Relevance There is currently a crisis in GP recruitment. In 2015, some areas only filled 62% of GP training places, even with a third recruitment round.A long-term strategy is needed to combat this issue and there is evidence that widening access to medical school helps ensure more doctors return to work in deprived, undersubscribed and rural areas.

Outcomes The number of students considering a career in General Practice had doubled after the event and the number considering a career in the local area also increased significantly. Students found the evening “very informative” and said they enjoyed listening to GPs’ personal experiences and appreciated information on applying to medical school.

Discussion To take the project forwards, the event could be repeated more widely and combined with work experience in a GP practice.

641 Bringing a positive view of general practice to junior doctors and medical students

Helen Rogers


Health Education England faces a challenge to the fill 3,250 GP trainee posts requested by the government for 2016-17 in order to deliver an additional 5,000 GPs by 2020. The key problems deterring doctors from applying to GP training were identified through a qualitative analysis of medical student’s and junior’s attitudes.

They included; negative experiences at medical school, lack of exposure to GPs and trainees post medical school, negative attitudes of consultants throughout training, negative media attitudes, concerns about working in isolation, fear of getting bored, concerns about the job being not hands on and the pace of work.

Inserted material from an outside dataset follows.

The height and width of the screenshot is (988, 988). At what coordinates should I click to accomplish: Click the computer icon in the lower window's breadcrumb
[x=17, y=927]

We reflected on these findings to design a series of inspirational events, with talks and small group sessions, for medical students and junior doctors. We enlisted enthusiastic GPs throughout their training and career, who reflected the diversity of possibilities of work in GP. Attendees appreciated the chance to meet enthusiastic GPs and trainees whose career and life choices they could relate, and aspire to.

Additionally we developed a session for structured protected Foundation year teaching time. We got a high rate of attendance (78%), scoring 93% for ‘overall value to you’. We have subsequently secured a yearly teaching slot in the Foundation School teaching timetable at hospitals through the local and neighbouring deanery. In future, deaneries could share efforts and successes with the view to implementing a series of coordinated and effective programmes to attract trainees throughout England.

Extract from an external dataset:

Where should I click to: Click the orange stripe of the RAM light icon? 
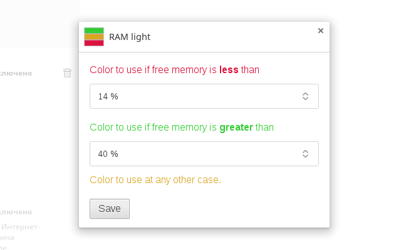point(94,37)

642 Working with Primary Care to improve cancer outcomes: The Cancer Research UK Facilitator Programme

Maggie Kemmner


Aims/ Objectives The Cancer Research UK Facilitator programme supports healthcare professionals and organisations to improve prevention and early diagnosis.

Content of Presentation Facilitators provide face-to-face support to help healthcare professionals adopt best practice in cancer prevention and early diagnosis, tailored to local needs.Two mixed-methods evaluations have investigated the impact and perceptions of the programme of within early adopter areas and in a devolved nation context.

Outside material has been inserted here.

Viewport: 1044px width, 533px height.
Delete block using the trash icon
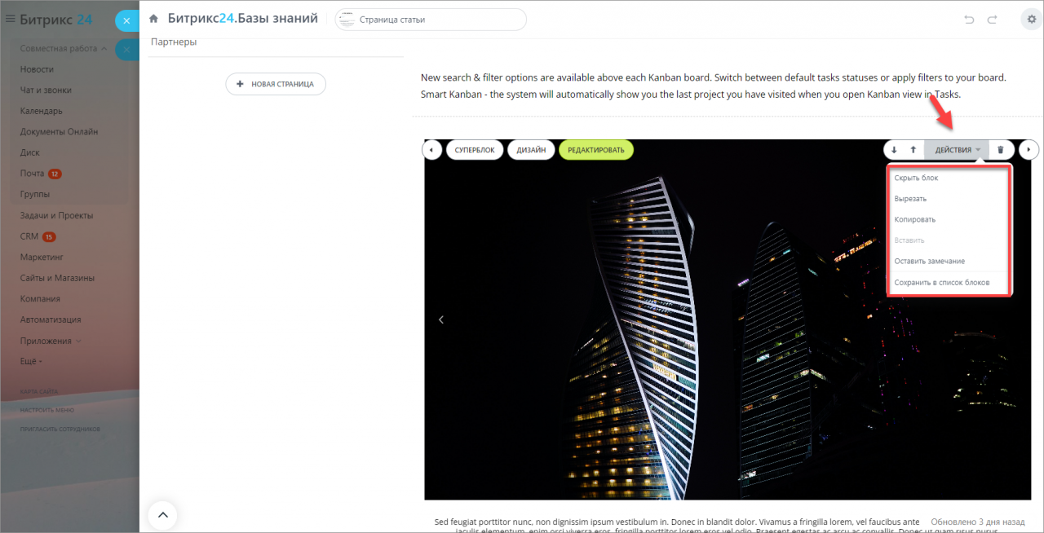coord(1001,150)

Relevance/Impact After 1 year, CCGs covered by the Facilitator programme had almost double the uptake of cancer improvement activities compared to CCGs not covered by the programme.The programme in the devolved nation had visited and supported 103 practices within the health board covered within its first year (rising to 70% coverage by year two).The programme encouraged practices to discuss cancer and review their performance as well as having a wider influence (CCG, health board) on strategies and processes, e.g. referral forms.At a practice level, an example of impact was that the adoption of new engagement methods reduced bowel screening non responder rates by 15%.

Outcomes The evaluations have demonstrated the value of our approach and have led to development of what is offered across the UK.

Discussion This model appears to be an effective way of engaging primary care practices in improving cancer outcomes (such as bowel screening uptake, referral processes as well as the relationship between primary and secondary care).